RECORDS SHOWN ->

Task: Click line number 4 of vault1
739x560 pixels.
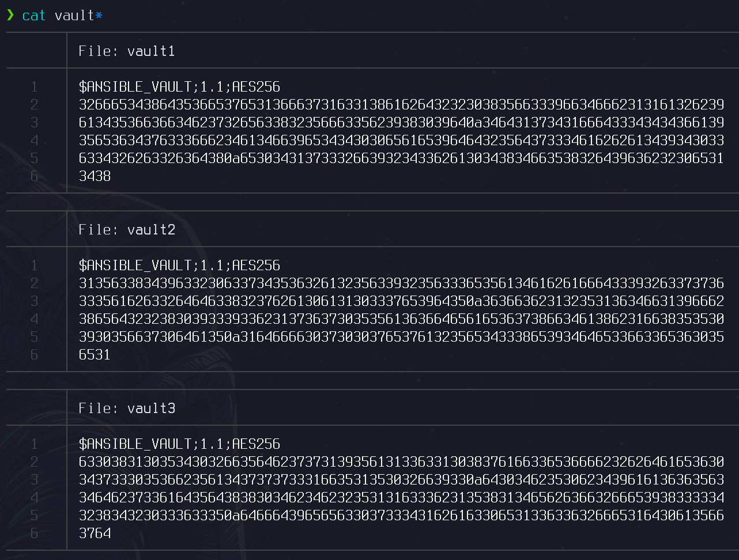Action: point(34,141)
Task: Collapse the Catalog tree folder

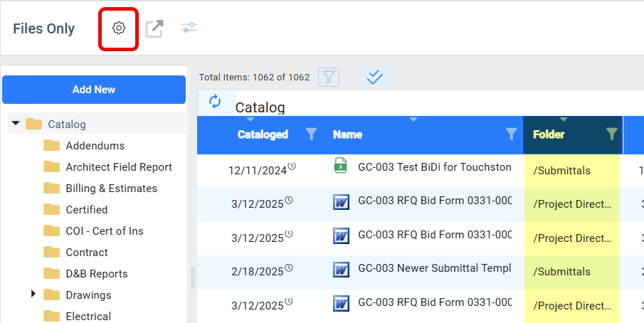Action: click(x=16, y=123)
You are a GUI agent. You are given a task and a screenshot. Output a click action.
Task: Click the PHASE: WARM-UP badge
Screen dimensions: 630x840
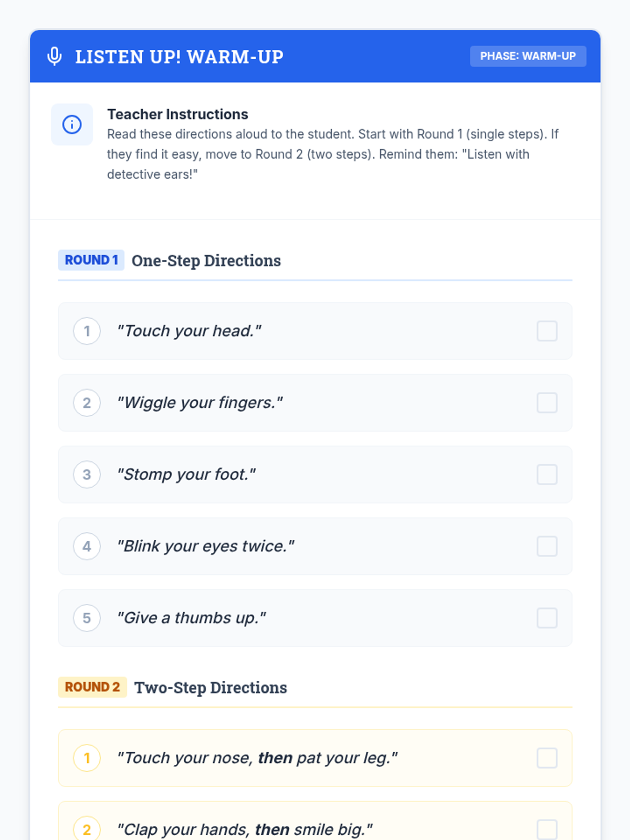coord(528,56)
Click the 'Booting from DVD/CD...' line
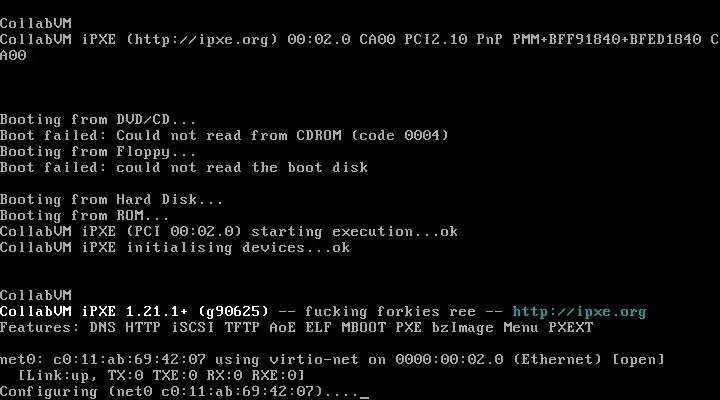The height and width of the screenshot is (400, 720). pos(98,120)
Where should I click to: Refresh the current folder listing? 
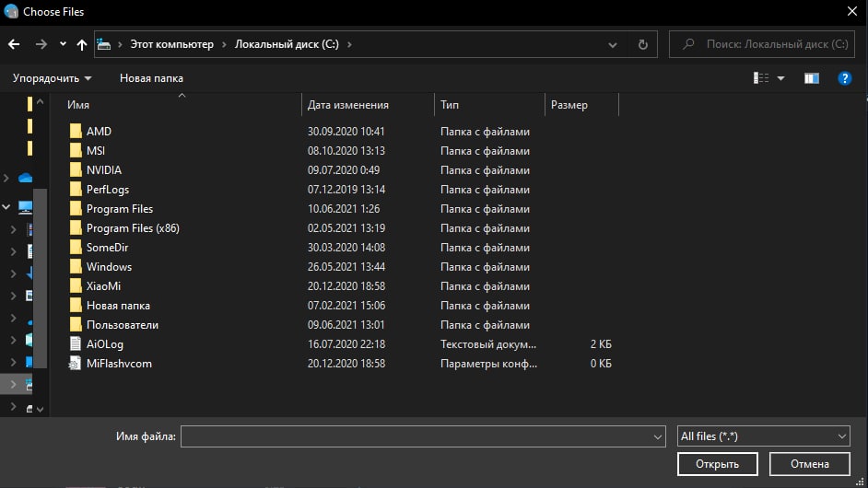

TASK GOAL -> Every line above should be repeated exactly; pictures stay out of the copy.

SOLUTION FOR THIS TASK ->
Task: Click line number 4 of vault1
739x560 pixels.
Action: point(34,141)
Task: Collapse the Catalog tree folder

Action: click(x=16, y=123)
You are a GUI agent. You are given a task and a screenshot. Output a click action.
Task: Click the PHASE: WARM-UP badge
Screen dimensions: 630x840
coord(528,56)
Click the 'Booting from DVD/CD...' line
The height and width of the screenshot is (400, 720). pos(98,120)
Where should I click to: Refresh the current folder listing? 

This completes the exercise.